The largest ever human family tree made up of 27 million ancestors

Ilustração árvore genealógica

We recently learned that humanity has very little genetic variation and that this It could endanger the human future. However, it is important to understand how men and women have evolved throughout their history. As such, researchers at Oxford University have created the largest ever human family tree.

It is amazing to see how individuals all over the world relate to each other. and the Study conclusions Give us unprecedented detail.

family tree illustration

What if your ancestors grew up in prehistoric times?

The past two decades have seen extraordinary advances in human genetic research, generating genomic data for hundreds of thousands of individuals, including thousands of prehistoric people. This raises the exciting possibility of tracing the origins of human genetic diversity to produce a complete map of how individuals around the world relate to one another.

So far, the main challenges of this vision have been to discover a technique for integrating genetic sequences from many different databases and to develop algorithms to handle data of this size. However, a new method now published by researchers at Oxford University's Institute of Big Data can easily combine data from multiple sources and scale to accommodate millions of genome sequences.

We're basically building a huge family tree, the genealogy of all of humanity that shapes exactly how we can history that generated all the genetic diversity that we find in humans today. This genealogy allows us to see how each person's genetic sequence relates to others, across all points in the genome.

Yan Wong, an evolutionary geneticist at the Big Data Institute and lead author explained.

As the study indicates, individual genomic regions are inherited from a parent, mother or father, and the origin of each point in the genome can be considered as a tree. The set of trees, known as a "tree sequence" or "ancestral recombination graph," links genetic regions back in time to the ancestors where genetic variation first appeared.

DNA doesn't lie

The study combined modern and ancient human genome data from eight different databases and included a total of 3609 single genome sequences from 215 groups. Ancient genomes included samples found around the world with Ages range from 1,000 to over 100,000 years.

Algorithms predicted where common ancestors should reside in phylogenetic trees to explain patterns of genetic variation. The The resulting network contained nearly 27 million ancestors.
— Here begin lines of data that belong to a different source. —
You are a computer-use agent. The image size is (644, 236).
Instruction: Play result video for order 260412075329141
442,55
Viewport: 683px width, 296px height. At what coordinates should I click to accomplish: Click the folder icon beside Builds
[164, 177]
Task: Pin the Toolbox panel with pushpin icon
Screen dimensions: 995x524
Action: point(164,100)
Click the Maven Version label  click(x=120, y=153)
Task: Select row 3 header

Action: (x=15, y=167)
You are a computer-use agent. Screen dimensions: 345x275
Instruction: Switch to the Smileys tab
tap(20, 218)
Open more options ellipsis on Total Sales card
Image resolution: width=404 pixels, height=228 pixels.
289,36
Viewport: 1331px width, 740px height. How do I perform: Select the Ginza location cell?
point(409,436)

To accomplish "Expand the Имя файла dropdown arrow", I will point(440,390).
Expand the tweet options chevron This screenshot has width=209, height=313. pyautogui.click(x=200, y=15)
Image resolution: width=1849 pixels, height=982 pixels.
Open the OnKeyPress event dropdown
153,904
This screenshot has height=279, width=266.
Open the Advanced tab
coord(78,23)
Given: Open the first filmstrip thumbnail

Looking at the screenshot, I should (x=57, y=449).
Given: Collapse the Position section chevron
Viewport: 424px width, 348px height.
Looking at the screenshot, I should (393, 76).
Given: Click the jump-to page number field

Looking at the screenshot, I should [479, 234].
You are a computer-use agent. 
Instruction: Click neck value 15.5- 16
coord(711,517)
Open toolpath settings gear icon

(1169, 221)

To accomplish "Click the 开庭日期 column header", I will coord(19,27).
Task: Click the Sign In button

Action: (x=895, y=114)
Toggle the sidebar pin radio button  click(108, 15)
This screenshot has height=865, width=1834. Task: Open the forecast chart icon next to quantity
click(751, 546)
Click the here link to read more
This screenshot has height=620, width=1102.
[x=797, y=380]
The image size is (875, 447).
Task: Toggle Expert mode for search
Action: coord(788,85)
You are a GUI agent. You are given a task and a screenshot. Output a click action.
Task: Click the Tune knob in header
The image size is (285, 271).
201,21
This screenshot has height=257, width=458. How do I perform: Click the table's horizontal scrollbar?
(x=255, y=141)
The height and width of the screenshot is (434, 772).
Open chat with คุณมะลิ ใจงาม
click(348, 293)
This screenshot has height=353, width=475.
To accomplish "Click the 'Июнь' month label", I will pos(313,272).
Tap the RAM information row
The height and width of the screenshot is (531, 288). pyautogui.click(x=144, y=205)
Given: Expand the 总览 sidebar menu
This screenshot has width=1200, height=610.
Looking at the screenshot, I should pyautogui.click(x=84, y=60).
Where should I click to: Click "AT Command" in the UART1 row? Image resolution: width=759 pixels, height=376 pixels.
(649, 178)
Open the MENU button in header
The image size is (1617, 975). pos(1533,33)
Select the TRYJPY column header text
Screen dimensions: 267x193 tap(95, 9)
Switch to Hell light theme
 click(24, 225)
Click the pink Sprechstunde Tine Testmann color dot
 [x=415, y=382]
After adding location data on these genomic samples, the authors used the grid to estimate where the expected common ancestors lived. The findings succeed in retracing key events in the history of human evolution, Including immigration from Africa.

While the genealogy map is already a very rich resource, the research team plans to make it more comprehensive. To this end, they will continue to incorporate genetic data as it becomes available. Because tree sequences store data very efficiently, a data set can Easily accommodates millions of additional genomes.

This study lays the foundation for the next generation of DNA sequencing. As the quality of genomic sequencing of modern and ancient DNA samples improves, trees will become more accurate and we will eventually be able to create a single, unified map that explains the origin of all the human genetic diversity we see today.

Geneticist Yan Wong concluded.

This study, although focused on humans, may see its method extend to most organisms. From orangutans to bacteria.

Read also:

By Chris Skeldon

"Coffee trailblazer. Social media ninja. Unapologetic web guru. Friendly music fan. Alcohol fanatic."